Following your advice, we further revised our paper to strengthen the background discussion regarding the DWS problem. We clearly highlighted the key focus of DWS, which is to assign a long sequence of interdependent tasks to heterogeneous virtual machines, driven by the aim to optimize the mean flowtime across all workflows or other objectives such as the cost (see Appendix O of the revised paper for new experiment results). There are some key assumptions associated with the DWS problems, including:
- The pattern of each workflow (i.e., DAG structure) is unknown until it reaches the system.
- Tasks within a workflow can be allocated to any machine, with processing times varying according to machine speeds.
- Each machine can process only one task at a time.
- Only tasks with all predecessors completed are eligible for scheduling.
All these assumptions match closely with numerous real-world applications. We have provided more background information in Appendix B and I of the revised paper.

Best regards,
Paper 4258 Authors

评论- Kindly ask for feedback from Reviewer Eeze

2024-12-02

Dear Reviewer Eeze,

As the discussion phase is nearing its conclusion, we kindly ask if you could provide feedback on our responses and revisions. If you find that we have satisfactorily addressed your concerns, we would greatly appreciate your consideration of adjusting your rating to reflect the improvements made.

We sincerely thank you for your time and thoughtful review.

Best regards,
Paper 4258 Authors

2024-12-02

Dear authors,

Thank you for your detailed response and the comprehensive experiments that are added. I have thoroughly reviewed your updated manuscript, as well as your responses to the other reviewers. I don't have any further questions on how well your approach works on this particular problem --- your experiments demonstrate this part very well.

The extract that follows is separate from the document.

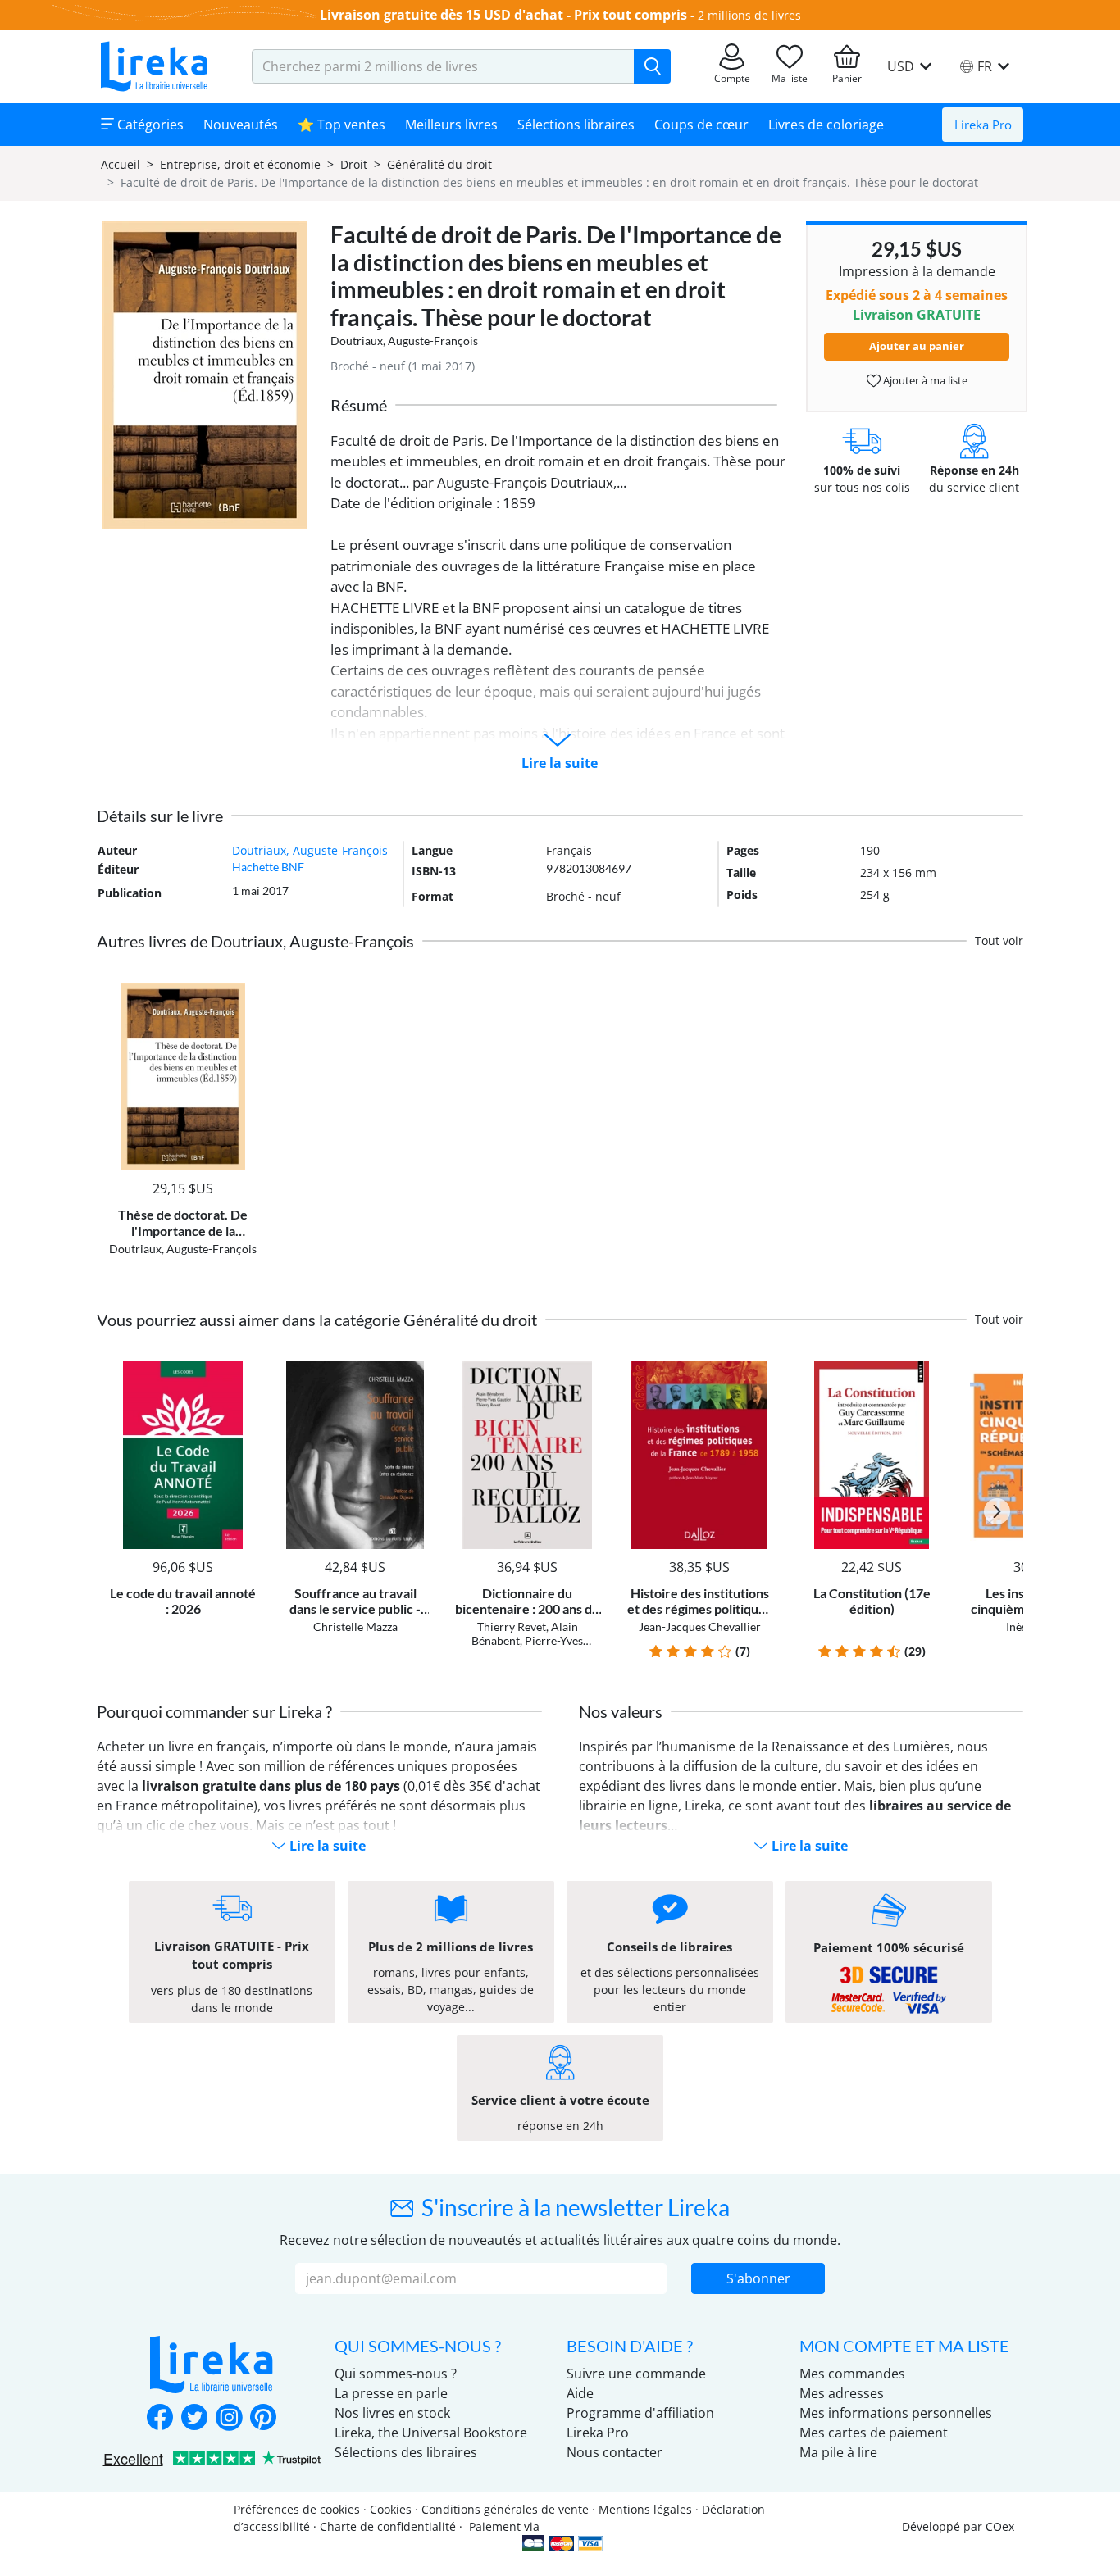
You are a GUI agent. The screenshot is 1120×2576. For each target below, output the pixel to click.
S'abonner (758, 2278)
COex (1000, 2526)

However, the three contributions you highlighted, 1) applying GAT to each task structure, 2) using separate encoders for actor and critic, and 3) offline imitation learning and online adaptation, they don't seem to be entirely novel for a ML conference. To me, they seem more like taking off-the-shelf methods, and tailoring them for a specific system problem. For this reason, while I appreciate the comprehensiveness of your experiments and the clarity of your writing, I think this paper might be more appropriate for a systems conference.

评论- Further Response to Reviewer Eeze - [1/2]

2024-12-03

Dear Reviewer Eeze,

Thank you for reviewing our updated manuscript and recognizing the comprehensiveness of our experiments and the clarity of our writing. We truly appreciate your feedback.

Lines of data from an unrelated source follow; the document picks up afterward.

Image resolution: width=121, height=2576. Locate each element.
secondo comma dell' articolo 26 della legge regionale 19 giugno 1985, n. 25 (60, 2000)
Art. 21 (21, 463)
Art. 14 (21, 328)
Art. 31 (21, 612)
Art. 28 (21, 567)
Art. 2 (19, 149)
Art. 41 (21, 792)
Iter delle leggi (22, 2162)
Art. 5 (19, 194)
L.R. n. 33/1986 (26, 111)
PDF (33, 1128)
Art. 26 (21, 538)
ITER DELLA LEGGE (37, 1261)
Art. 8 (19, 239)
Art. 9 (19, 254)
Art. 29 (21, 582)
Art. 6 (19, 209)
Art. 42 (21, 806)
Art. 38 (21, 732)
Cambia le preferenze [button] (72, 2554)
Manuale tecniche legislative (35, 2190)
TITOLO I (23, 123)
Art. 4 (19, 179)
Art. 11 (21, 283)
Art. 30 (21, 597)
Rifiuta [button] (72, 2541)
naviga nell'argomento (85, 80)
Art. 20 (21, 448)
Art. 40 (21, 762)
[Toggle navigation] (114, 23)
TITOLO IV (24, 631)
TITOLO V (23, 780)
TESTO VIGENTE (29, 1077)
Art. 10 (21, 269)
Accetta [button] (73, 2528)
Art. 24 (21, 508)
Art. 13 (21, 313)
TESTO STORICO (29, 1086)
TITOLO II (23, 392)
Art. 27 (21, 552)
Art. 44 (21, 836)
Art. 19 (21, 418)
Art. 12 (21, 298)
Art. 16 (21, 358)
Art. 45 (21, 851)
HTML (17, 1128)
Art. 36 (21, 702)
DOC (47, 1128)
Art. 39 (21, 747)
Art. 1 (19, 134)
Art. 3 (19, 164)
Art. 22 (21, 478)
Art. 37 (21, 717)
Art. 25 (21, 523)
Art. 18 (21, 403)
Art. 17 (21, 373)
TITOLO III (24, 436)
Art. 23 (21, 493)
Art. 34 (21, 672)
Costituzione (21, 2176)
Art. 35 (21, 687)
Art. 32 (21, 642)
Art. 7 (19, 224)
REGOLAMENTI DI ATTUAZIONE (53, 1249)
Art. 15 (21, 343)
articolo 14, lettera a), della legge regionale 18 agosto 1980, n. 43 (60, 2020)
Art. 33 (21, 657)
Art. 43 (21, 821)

We would like to provide response to your concerns about the applicability of our scheduling problems, the relevance to ML-focused conferences, the novelty of our technical contributions, and its relevance to the ICLR community.

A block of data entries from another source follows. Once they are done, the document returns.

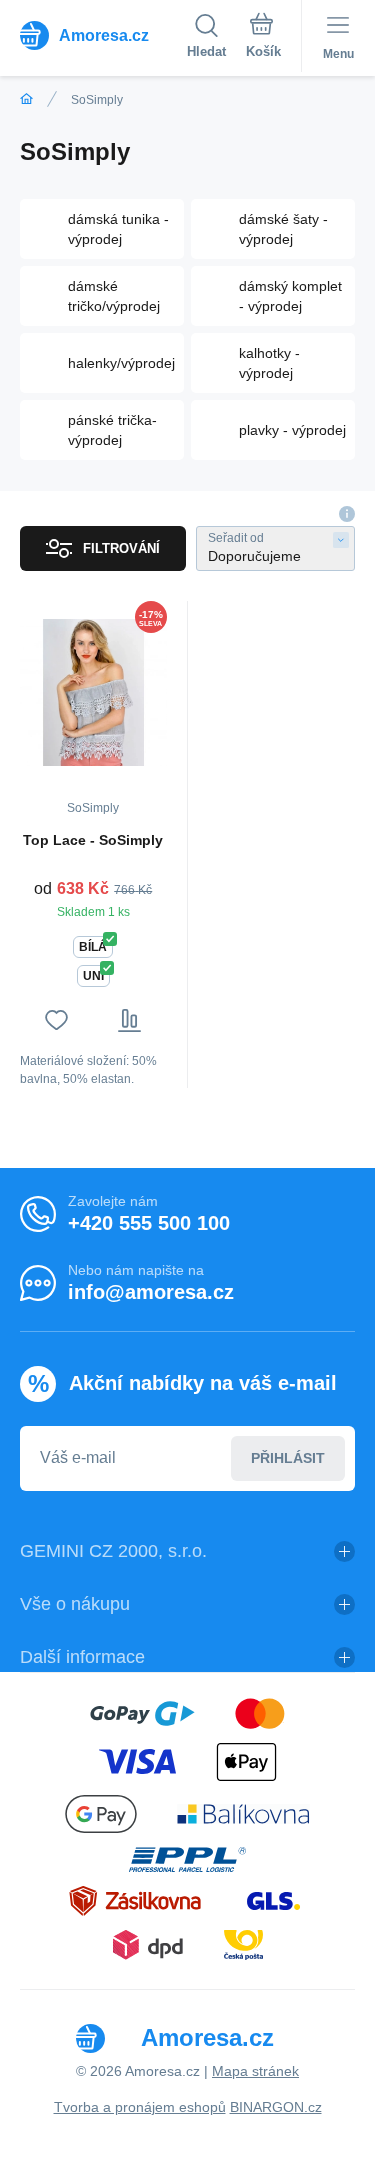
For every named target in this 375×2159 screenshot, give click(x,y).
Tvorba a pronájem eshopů (140, 2107)
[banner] (103, 35)
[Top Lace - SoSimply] (93, 692)
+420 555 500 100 (149, 1223)
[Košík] (263, 39)
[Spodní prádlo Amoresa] (26, 99)
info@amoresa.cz (151, 1292)
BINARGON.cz (276, 2107)
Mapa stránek (255, 2071)
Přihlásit (288, 1458)
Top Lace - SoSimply (93, 840)
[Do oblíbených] (56, 1020)
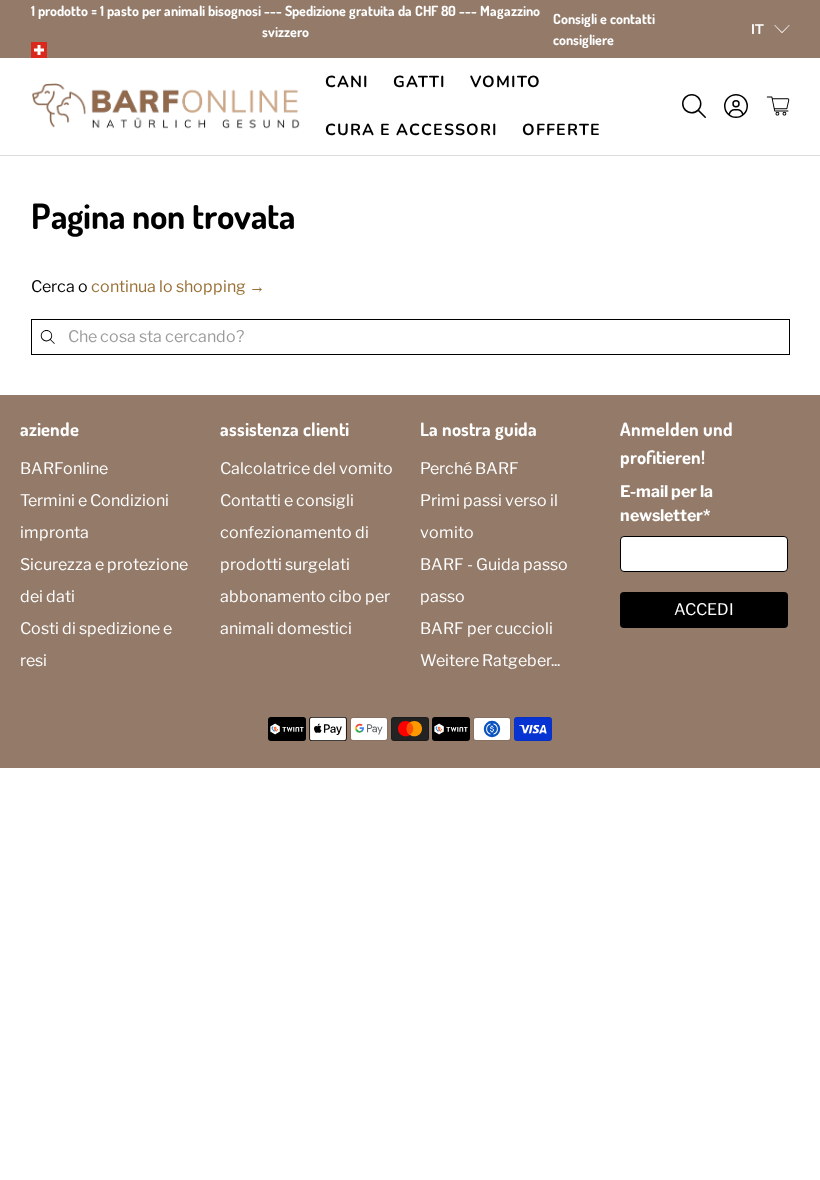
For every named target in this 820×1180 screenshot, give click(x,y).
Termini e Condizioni (94, 500)
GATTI (419, 82)
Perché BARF (469, 468)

1. The scheduling problem is widely applicable
Scheduling is a fundamental combinatorial optimization problem (COP) with wide-ranging applications, including but not limited to cloud computing, manufacturing, maritime, aviation, and logistics. Its importance is well-recognized in the ML community, as evidenced by prior works published at the top-tier ML conferences:

	Influences	Graph Representations	Architectures	Training Methods	Problem Scales
[8] (NeurIPS 2020)	Has been cited 378 times	Static disjunctive graphs	GIN; Shared encoder	Unmodified PPO	≤2,000 tasks
[9] (ICLR 2024)	Highly rated work (8,8,8,6 ratings)	Same as [8]	[8] + GAT; Only actor encoder	Unmodified REINFORCE	≤2,000 tasks
[10] (NeurIPS 2024)	Quickly cited by 9 papers	Same as [8]	[9] + attention layers; Only actor encoder	Self-supervised learning	≤2,000 tasks
Our Work	----	New dynamic graph	GAT+ attention layers; Separate encoders	New offline-online PPO	≤600,000 tasks

Table R6. Summary of prior works in Learning-to-Optimize for scheduling problems.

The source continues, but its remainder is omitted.